AbbVie Inc (NYSE:ABBV) has been sued by hedge fund Elliott Management and four other investment funds, alleging that the drugmaker misrepresented its proposal takeover of Ireland-based Shire PLC. In the lawsuit, it is claimed that AbbVie talked up strategically compelling reason for buying Shire and downplayed the tax benefits of the deal, which would see the company move to tax-friendly Ireland. AbbVie walked away when the U.S. tax rules changed, citing the Treasury Department’s new restriction on tax inversions.
The result of the abandoned deal was the collapse of Shire’s stock price. At that time Elliott held $1.28 billion in shares. Just after a few days after AbbVie has noted that it was reconsidering the purchase, Shire’s stock plummeted by 28%. Elliott did not disclose how much it lost on Shire stocks. The current suit is seeking punitive damages in additional to actual damages, without mentioning dollar figures.
Since the plunge of Shire stock due to the failed acquisition back in 2014, Elliott has been holding up the prospect of the lawsuit. Two weeks after the collapse of the deal, Elliott noted that they were exploring their options on the matter, including the possibility of asserting claims against AbbVie for making false, misleading statements concerning the transaction. AbbVie had then agreed to buy Shire for $54 billion.

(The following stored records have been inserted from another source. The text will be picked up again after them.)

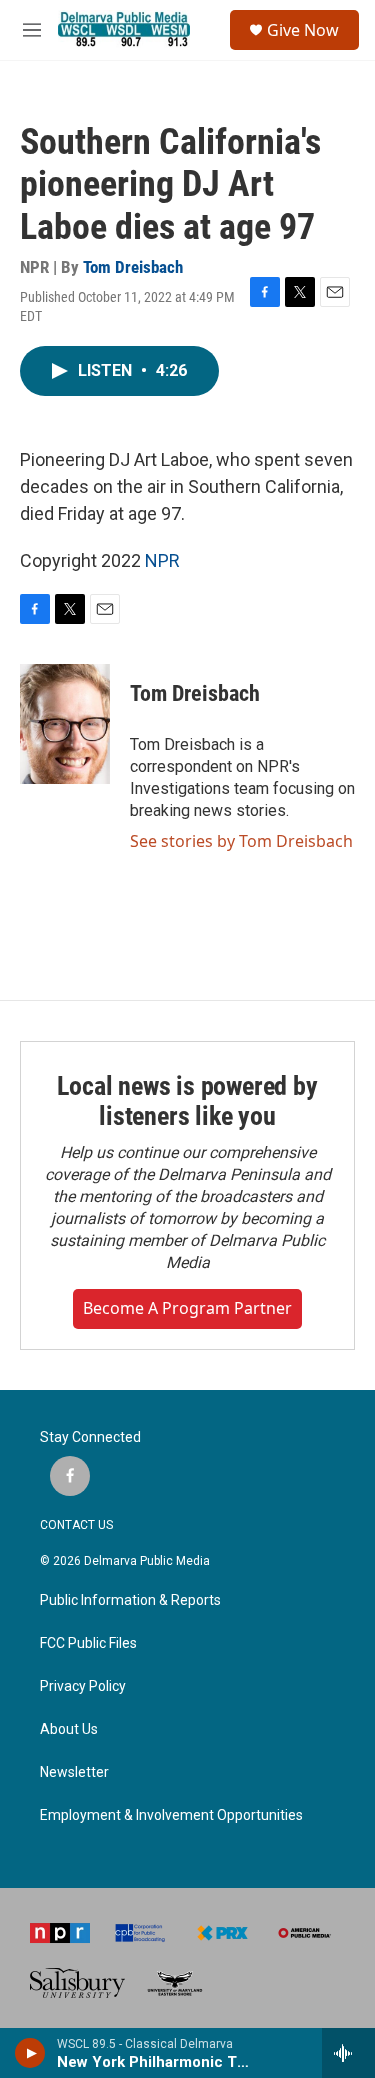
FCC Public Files (88, 1643)
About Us (69, 1729)
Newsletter (74, 1772)
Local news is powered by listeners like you (187, 1101)
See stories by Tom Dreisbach (241, 841)
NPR (162, 560)
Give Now (303, 30)
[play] (30, 2053)
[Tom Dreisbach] (65, 724)
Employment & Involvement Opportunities (171, 1815)
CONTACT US (76, 1525)
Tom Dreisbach (133, 267)
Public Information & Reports (130, 1600)
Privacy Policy (83, 1686)
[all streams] (348, 2053)
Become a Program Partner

AbbVie-Shire merger is not the only big pharma deal that has been abandoned for atax-inversion reason. Pfizer Inc. (NYSE:PFE) abandoned its $160 billion deal for Allergan last year after the Treasury issued its third round of revisions to inversion rules.
AbbVie’s disclosure of the lawsuit follows other inversion-focused legal action. Last week the federal government was sued by the U.S. Chamber of Commerce over last April’s Treasury action. The lawsuit claimed that the Treasury’s changes broke the law.